Protein quaternary structure
This level of structural organization describes how two or more polypeptide chains associate to form a single protein structure. Therefore, it refers to the spatial arrangement of the individual chains and the nature of the forces that bind them, such as:
- the hydrophobic effect, which is also the main driving force for protein folding;
- hydrogen bonds;
- van deer Waals interactions;
- ionic interactions;
- covalent cross-links.
The resulting structure is called oligomer or oligomeric protein, and the constituent polypeptides, which may be identical or different, monomers or simply subunits.
In general, most intracellular proteins are oligomers, while most extracellular proteins are not. An example of a protein with a quaternary structure is hemoglobin.
This level of structure is obviously absent in globular proteins consisting of a single polypeptide chain, that is, in monomeric proteins.
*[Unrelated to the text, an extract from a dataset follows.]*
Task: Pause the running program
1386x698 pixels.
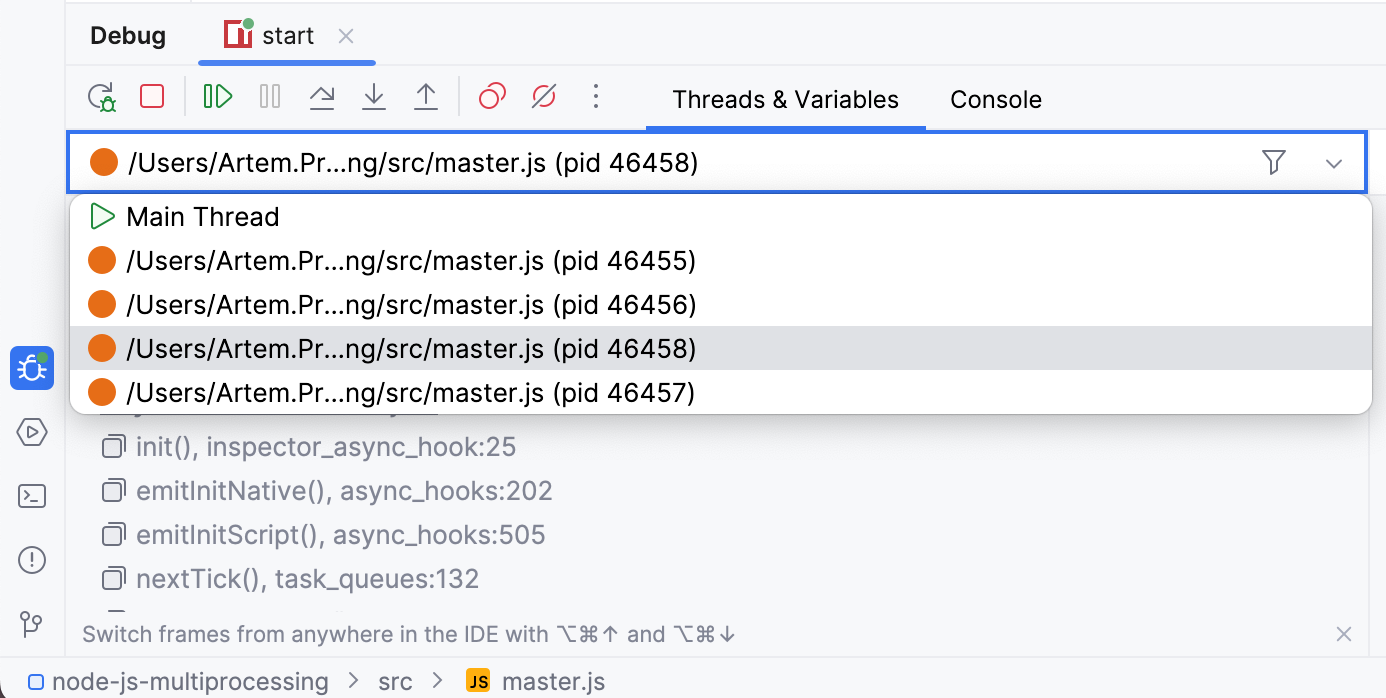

Proteins can also interact each other to form macromolecular machines in which, acting in a synergistic way, they perform functions that they would not be able to accomplish alone. An example are the multienzyme complexes, such as the pyruvate dehydrogenase complex.
Function of proteins
Proteins are the most versatile macromolecules present in living organisms, and play a central role in virtually all cell structures and functions, such as:
- chemical reactions;
- oxygen transport;
- immune response;
- control of growth and differentiation;
- nerve transmission;
- mechanical support;
Furthermore, proteins are involved in the digestive processes that take place in the gastrointestinal tract. In fact, the macronutrients, lipids, carbohydrates and proteins, in order to be absorbed must be hydrolyzed to fatty acids, cholesterol, and glycerol, monosaccharides, and amino acids, respectively. These reactions, in the course of protein and carbohydrate digestion, as well as of lipid digestion, are catalyzed by specific enzymes, such as alpha-amylase (EC 184.108.40.206) for hydrolysis of the α-(1→4) glycosidic bonds of amylose and amylopectin, the two polysaccharides that form starch granules.
Note that a method for protein classification bases on their biological functions.